According to reports, Saudi Arabia’s authorities are considering cancelling the Haj season for the first time since the establishment of the Kingdom in 1932, after the number of coronavirus infections exceeded 100,000, a senior official in the Saudi Ministry of Haj and Umrah told the British newspaper Financial Times.
“The case has been carefully studied and various scenarios are being considered. A formal decision will be taken within a week,” the official said.
The pilgrimage, which is scheduled for late July this year, is one of the largest religious gatherings in the world, with more than two million pilgrims visiting the Kingdom to perform Islamic rituals.
Saudi Arabia could consider drastically cutting the number of pilgrims arriving for Haj.
In addition to its importance in Islam, the pilgrimage is also a major source of foreign revenue for Riyadh. “Official data show Haj and the lesser, year-round Umrah pilgrimage earn the Kingdom about $12 billion a year,” Reuters reported.

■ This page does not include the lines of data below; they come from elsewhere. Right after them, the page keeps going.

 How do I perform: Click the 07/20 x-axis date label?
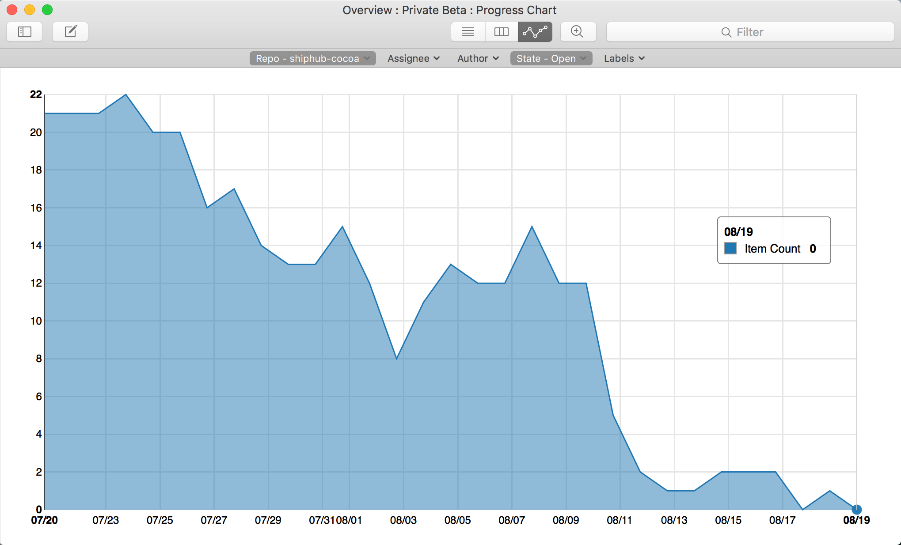coord(44,520)
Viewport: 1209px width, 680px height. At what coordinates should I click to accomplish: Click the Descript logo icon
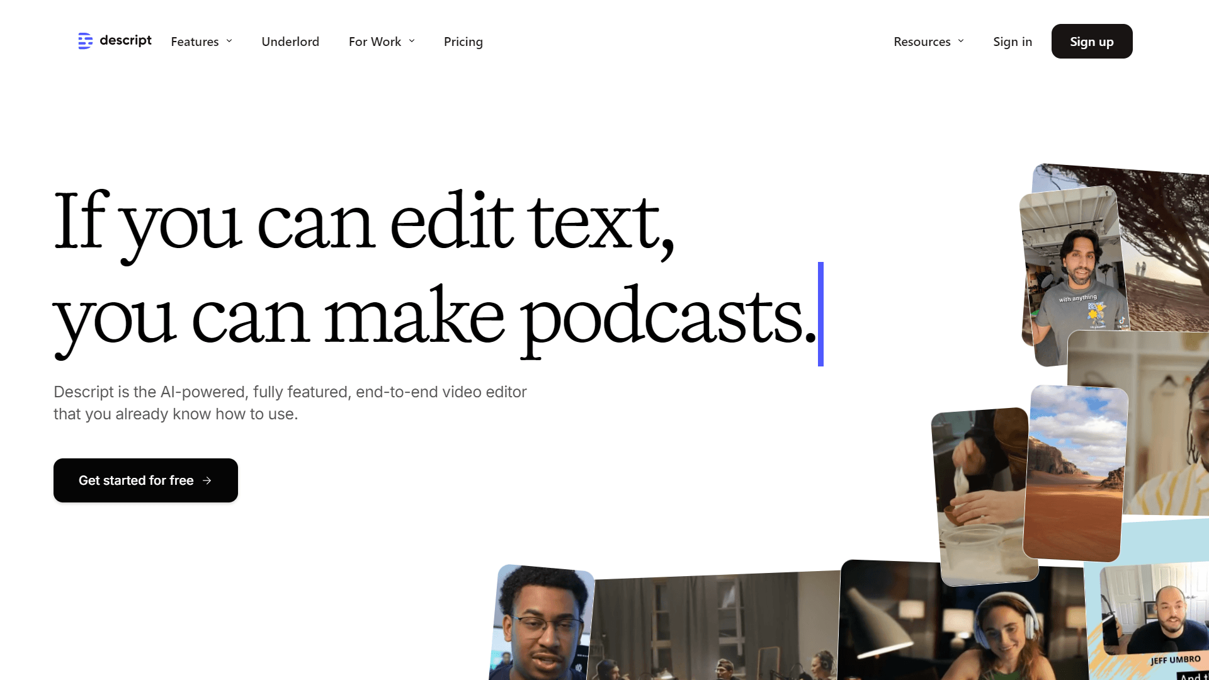(85, 41)
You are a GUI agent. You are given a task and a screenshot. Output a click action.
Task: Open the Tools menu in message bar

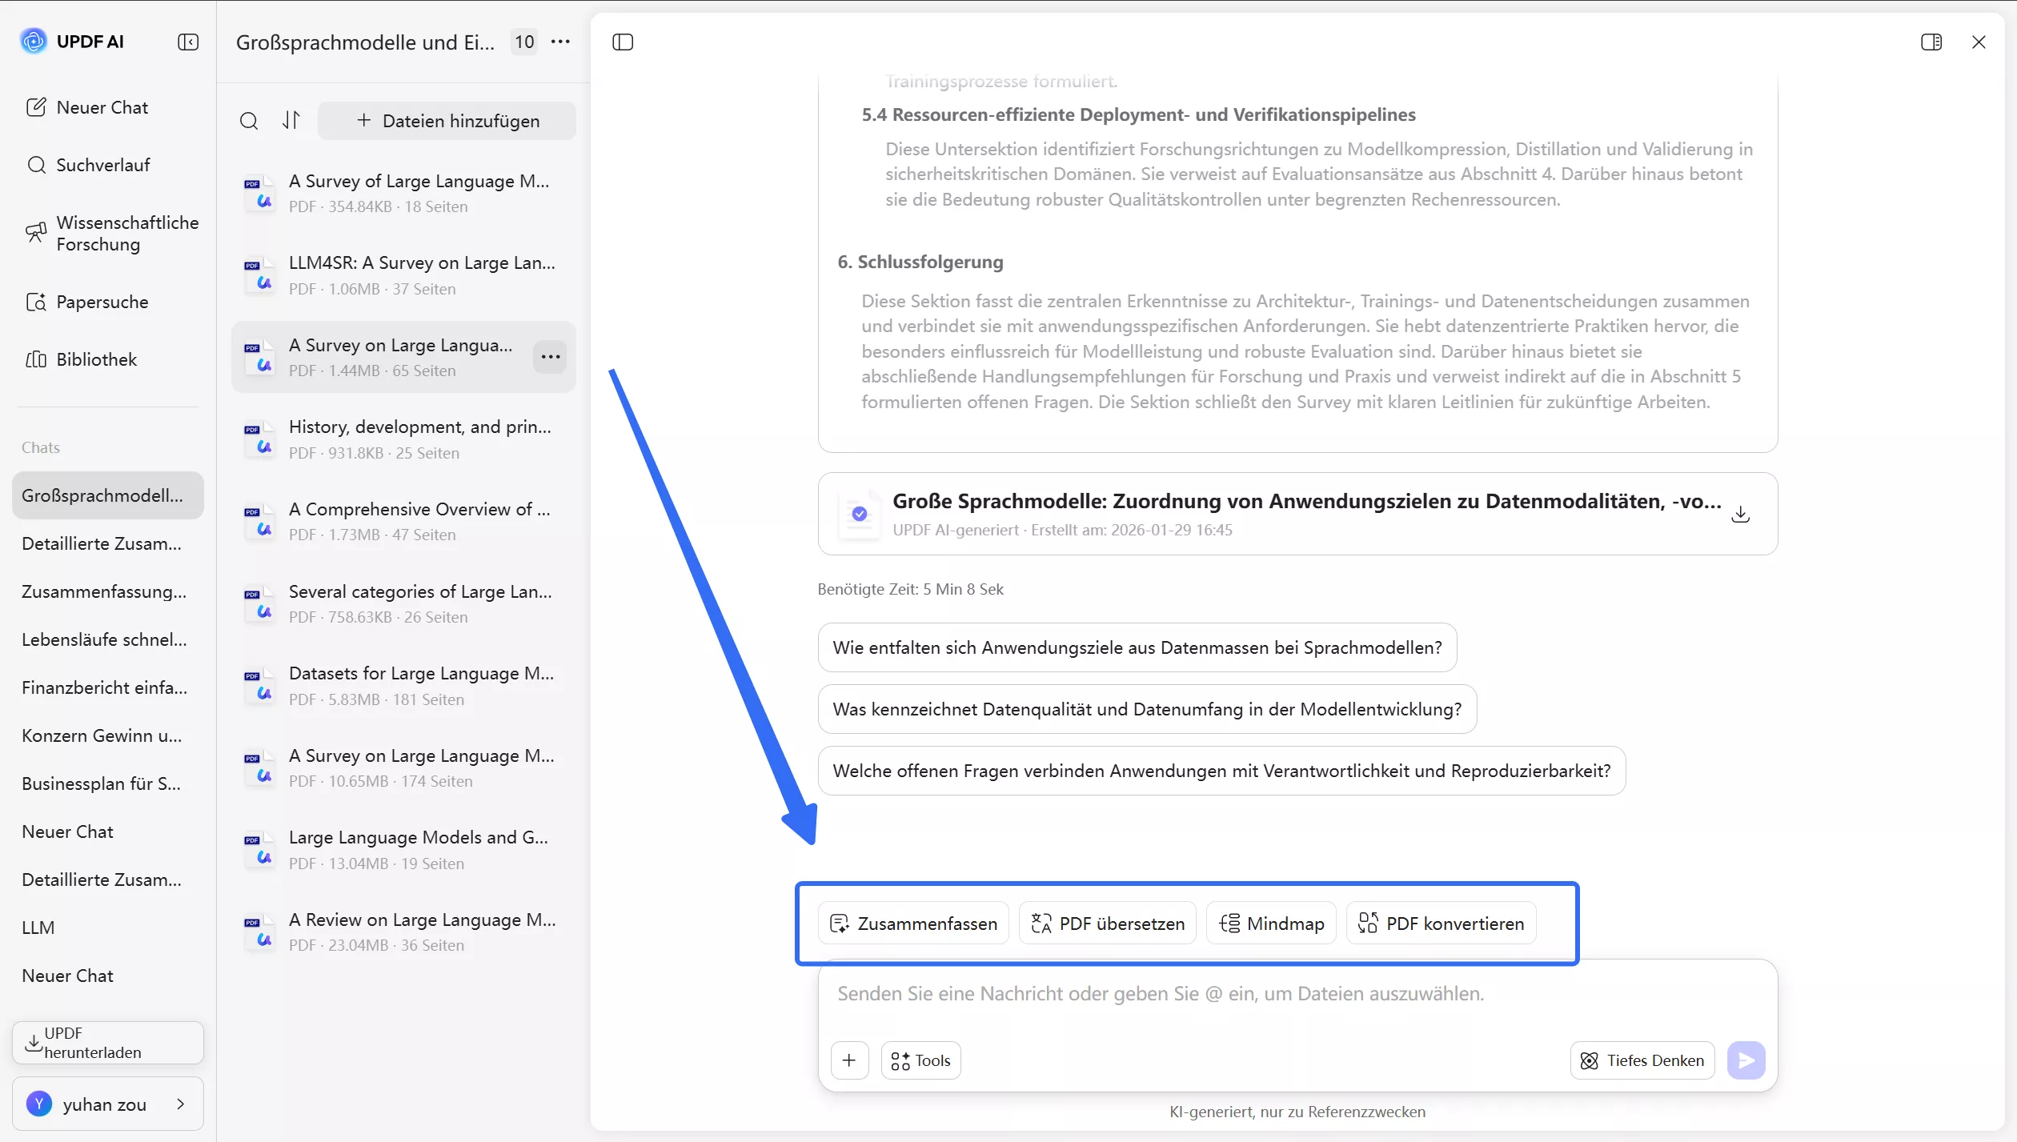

In March, as cases of COVID-19 started to increase, Saudi Arabia asked countries to put on hold their Haj plans and suspended the Umrah pilgrimage.
Reuters noted that some Saudi officials are pushing to cancel this year’s Haj. Reuters quoted two officials as saying Saudi Arabia could grant permission for only “symbolic numbers” of pilgrims this year for Haj, with restrictions such as a ban on the elderly and additional health checks.
Reuters reported, “With strict procedures, authorities think it may be possible to allow in up to 20 per cent of each country’s regular quota of pilgrims.”
The Haj Committee of India has announced, “There is little chance of Haj 2020 taking place. Even those who do not apply for cancellation will get full refund.” On average, around 200,000 people from India travel on Haj to Saudi Arabia every year.
Indonesia, the country with the world’s largest Muslim population, has cancelled participation of its citizens in the Haj, noting “the Saudi Arabian authorities failed to provide certainty”. Approximately 220,000 people from Indonesia used to participate in the Haj yearly.
Singapore has also deferred participation in the Haj.
A decision to cancel or even scale down the Haj would be a blow to Saudi Arabia, given its plans to boost its capacity for religious tourism. “An economic reform plan of Crown Prince Mohammed bin Salman aims to increase Umrah and Haj capacity to 30 million pilgrims annually and generate $13.32 billion of revenues by 2030,” Reuters reported.